IMF reclassifies India's exchange rate regime to 'stabilized arrangement'

Following an article IV assessment of the country’s policies, the International Monetary Fund has reclassified India’s “de facto” currency rate regime to “stabilised arrangement” from “floating” for the period December 2022 to October 2023.

The reclassification comes as a result of the Reserve Bank of India’s likely interventions in the foreign exchange market, where the rupee moved in a “very narrow range” against the US dollar, “suggesting intervention likely exceeded levels necessary to address disorderly market conditions,” according to the IMF report.

The Article IV consultation report of the IMF examines a country’s current and medium-term economic policies and prospects.

The IMF stated in a news release that its staff disagreed with Indian authorities’ assessment “that exchange rate stability reflects improvements in India’s external position and that foreign exchange interventions have been used to avoid excessive volatility not warranted by fundamentals.”

The rupee traded in a range of 80.88-83.42 versus the US dollar between December 2022 and October 2023. Since October, the range has shrunk to 82.90-83.42, with volatility estimates at their lowest in almost a decade.

In October, RBI Governor Shaktikanta Das stated that currency market interventions are not “black and white” and are necessary to reduce volatility and create reserves.

India’s forex reserves are assessed at just above 100% of the IMF composite reserve adequacy metric, the report said.

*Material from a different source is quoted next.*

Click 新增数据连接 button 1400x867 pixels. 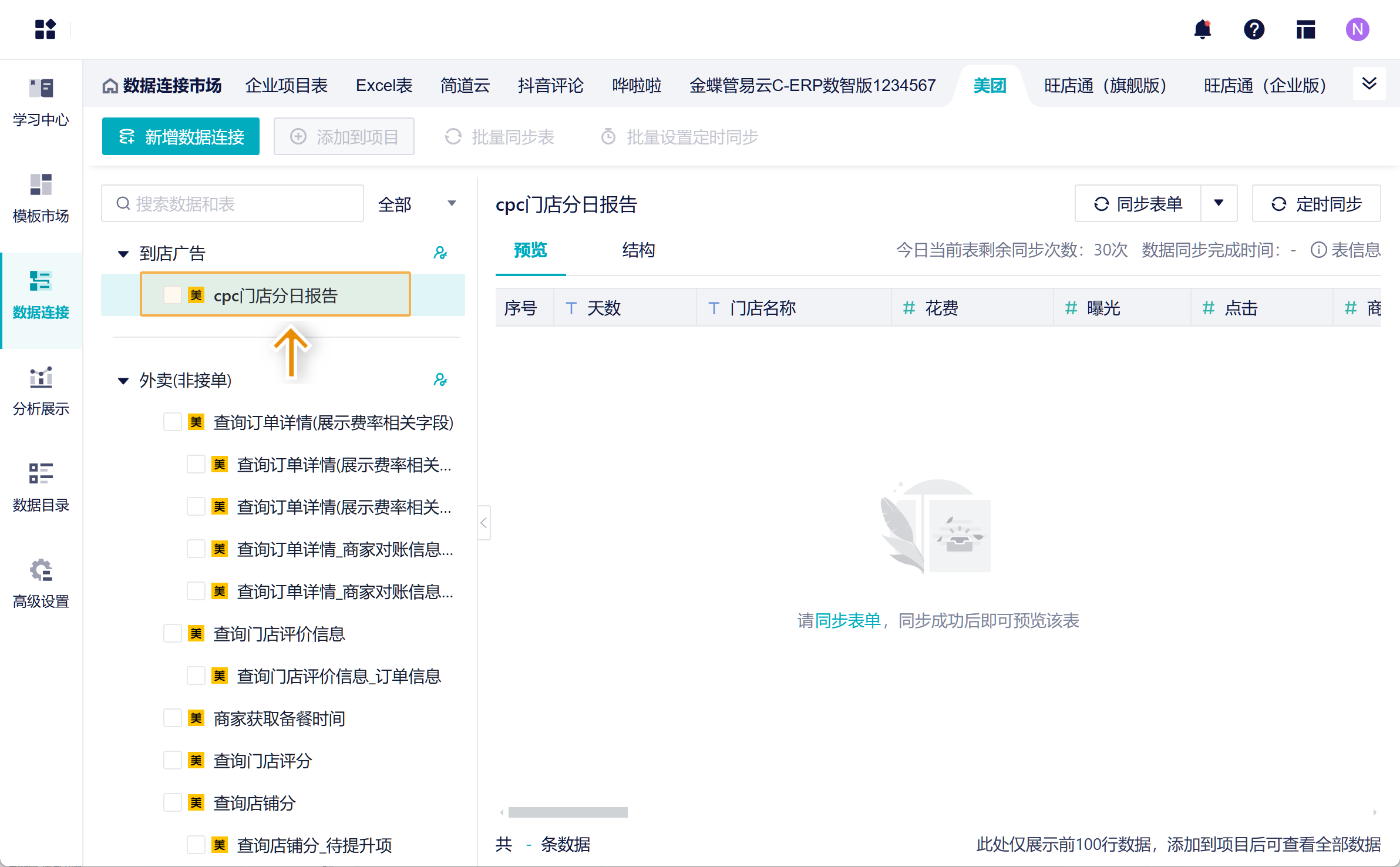(x=181, y=137)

“Going forward, a flexible exchange rate should act as the first line of defense in absorbing external shocks,” the fund said.

The IMF also projected India’s economy will grow at 6.3% in both the current fiscal year and the next, below the RBI’s forecast of 7% in the current year.

“India has potential for even higher growth, with greater contributions from labor and human capital, if comprehensive reforms are implemented,” the IMF said.

Headline inflation is expected to gradually decline to the target although it remains volatile due to food price shocks, it added.

Volatile food prices pushed up retail inflation to 5.55% in November, above the central bank’s target of 4%.

The fund called for India to pursue an “ambitious” medium-term consolidation efforts given elevated public debt levels, while welcoming the near-term approach of accelerating capital spending while tightening the fiscal stance.

The federal government’s fiscal deficit is targeted at 5.9% for the current fiscal year with an aim to bring it down to 4.5% by 2025-26.